The answer must match the material word for word, with every line included.

★ ★ ★ ★ ★

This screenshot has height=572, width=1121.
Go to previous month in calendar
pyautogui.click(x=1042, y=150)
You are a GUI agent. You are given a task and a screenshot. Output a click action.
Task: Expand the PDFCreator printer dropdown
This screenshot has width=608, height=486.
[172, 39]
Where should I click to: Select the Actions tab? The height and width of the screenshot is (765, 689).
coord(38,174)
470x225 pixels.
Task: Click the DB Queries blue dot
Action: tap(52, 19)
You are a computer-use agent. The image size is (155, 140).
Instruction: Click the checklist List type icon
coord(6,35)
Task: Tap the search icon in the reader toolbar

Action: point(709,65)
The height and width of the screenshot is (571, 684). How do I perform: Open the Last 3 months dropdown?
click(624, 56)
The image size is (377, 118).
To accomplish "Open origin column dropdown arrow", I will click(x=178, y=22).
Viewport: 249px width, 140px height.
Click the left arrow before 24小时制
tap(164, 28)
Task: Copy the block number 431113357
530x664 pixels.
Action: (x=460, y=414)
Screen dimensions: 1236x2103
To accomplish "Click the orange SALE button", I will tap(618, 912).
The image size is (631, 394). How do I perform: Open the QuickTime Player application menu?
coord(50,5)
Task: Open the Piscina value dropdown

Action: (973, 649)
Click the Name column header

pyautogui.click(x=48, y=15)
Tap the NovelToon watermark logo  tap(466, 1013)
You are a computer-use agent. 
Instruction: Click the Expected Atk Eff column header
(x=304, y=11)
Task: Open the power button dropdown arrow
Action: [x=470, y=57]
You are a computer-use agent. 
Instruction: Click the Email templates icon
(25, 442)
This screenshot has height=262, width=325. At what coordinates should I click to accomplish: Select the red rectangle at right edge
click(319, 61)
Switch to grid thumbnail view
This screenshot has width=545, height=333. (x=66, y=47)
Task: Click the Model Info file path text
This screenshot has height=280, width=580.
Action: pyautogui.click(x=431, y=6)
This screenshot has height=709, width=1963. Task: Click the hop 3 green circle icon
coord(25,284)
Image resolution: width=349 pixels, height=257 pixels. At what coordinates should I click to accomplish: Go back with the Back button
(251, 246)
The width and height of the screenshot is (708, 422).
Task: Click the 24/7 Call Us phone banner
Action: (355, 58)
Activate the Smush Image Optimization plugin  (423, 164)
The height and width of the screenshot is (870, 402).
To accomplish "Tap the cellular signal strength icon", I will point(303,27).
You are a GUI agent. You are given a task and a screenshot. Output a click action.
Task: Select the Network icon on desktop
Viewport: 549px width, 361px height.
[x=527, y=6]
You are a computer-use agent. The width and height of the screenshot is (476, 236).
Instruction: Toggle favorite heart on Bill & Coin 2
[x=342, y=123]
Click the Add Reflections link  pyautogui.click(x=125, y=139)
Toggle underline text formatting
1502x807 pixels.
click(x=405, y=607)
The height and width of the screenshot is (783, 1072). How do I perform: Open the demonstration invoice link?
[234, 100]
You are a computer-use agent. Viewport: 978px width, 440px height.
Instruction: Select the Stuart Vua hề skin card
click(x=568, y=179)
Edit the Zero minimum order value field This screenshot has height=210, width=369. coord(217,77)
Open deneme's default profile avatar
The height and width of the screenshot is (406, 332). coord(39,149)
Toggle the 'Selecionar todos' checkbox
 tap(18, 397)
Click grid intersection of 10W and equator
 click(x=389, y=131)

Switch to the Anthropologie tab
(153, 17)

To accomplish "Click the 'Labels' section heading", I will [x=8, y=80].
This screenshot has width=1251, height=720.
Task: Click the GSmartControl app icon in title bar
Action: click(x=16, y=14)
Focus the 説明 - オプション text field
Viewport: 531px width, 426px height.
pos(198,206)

★ ★ ★ ★ ★

The completed task:
This screenshot has height=572, width=1121.
Go to previous month in calendar
pyautogui.click(x=1042, y=150)
You are a GUI agent. You are given a task and a screenshot. Output a click action.
Task: Expand the PDFCreator printer dropdown
This screenshot has width=608, height=486.
[172, 39]
Where should I click to: Select the Actions tab? The height and width of the screenshot is (765, 689).
coord(38,174)
470x225 pixels.
Task: Click the DB Queries blue dot
Action: tap(52, 19)
You are a computer-use agent. The image size is (155, 140).
Instruction: Click the checklist List type icon
coord(6,35)
Task: Tap the search icon in the reader toolbar

Action: point(709,65)
The height and width of the screenshot is (571, 684). How do I perform: Open the Last 3 months dropdown?
click(624, 56)
The image size is (377, 118).
To accomplish "Open origin column dropdown arrow", I will click(x=178, y=22).
Viewport: 249px width, 140px height.
Click the left arrow before 24小时制
tap(164, 28)
Task: Copy the block number 431113357
530x664 pixels.
Action: (x=460, y=414)
Screen dimensions: 1236x2103
To accomplish "Click the orange SALE button", I will tap(618, 912).
The image size is (631, 394). How do I perform: Open the QuickTime Player application menu?
coord(50,5)
Task: Open the Piscina value dropdown

Action: (973, 649)
Click the Name column header

pyautogui.click(x=48, y=15)
Tap the NovelToon watermark logo  tap(466, 1013)
You are a computer-use agent. 
Instruction: Click the Expected Atk Eff column header
(x=304, y=11)
Task: Open the power button dropdown arrow
Action: [x=470, y=57]
You are a computer-use agent. 
Instruction: Click the Email templates icon
(25, 442)
This screenshot has height=262, width=325. At what coordinates should I click to accomplish: Select the red rectangle at right edge
click(319, 61)
Switch to grid thumbnail view
This screenshot has width=545, height=333. (x=66, y=47)
Task: Click the Model Info file path text
This screenshot has height=280, width=580.
Action: pyautogui.click(x=431, y=6)
This screenshot has height=709, width=1963. Task: Click the hop 3 green circle icon
coord(25,284)
Image resolution: width=349 pixels, height=257 pixels. At what coordinates should I click to accomplish: Go back with the Back button
(251, 246)
The width and height of the screenshot is (708, 422).
Task: Click the 24/7 Call Us phone banner
Action: (355, 58)
Activate the Smush Image Optimization plugin  (423, 164)
The height and width of the screenshot is (870, 402).
To accomplish "Tap the cellular signal strength icon", I will point(303,27).
You are a GUI agent. You are given a task and a screenshot. Output a click action.
Task: Select the Network icon on desktop
Viewport: 549px width, 361px height.
[x=527, y=6]
You are a computer-use agent. The width and height of the screenshot is (476, 236).
Instruction: Toggle favorite heart on Bill & Coin 2
[x=342, y=123]
Click the Add Reflections link  pyautogui.click(x=125, y=139)
Toggle underline text formatting
1502x807 pixels.
click(x=405, y=607)
The height and width of the screenshot is (783, 1072). How do I perform: Open the demonstration invoice link?
[234, 100]
You are a computer-use agent. Viewport: 978px width, 440px height.
Instruction: Select the Stuart Vua hề skin card
click(x=568, y=179)
Edit the Zero minimum order value field This screenshot has height=210, width=369. coord(217,77)
Open deneme's default profile avatar
The height and width of the screenshot is (406, 332). coord(39,149)
Toggle the 'Selecionar todos' checkbox
 tap(18, 397)
Click grid intersection of 10W and equator
 click(x=389, y=131)

Switch to the Anthropologie tab
(153, 17)

To accomplish "Click the 'Labels' section heading", I will [x=8, y=80].
This screenshot has width=1251, height=720.
Task: Click the GSmartControl app icon in title bar
Action: click(x=16, y=14)
Focus the 説明 - オプション text field
Viewport: 531px width, 426px height.
pos(198,206)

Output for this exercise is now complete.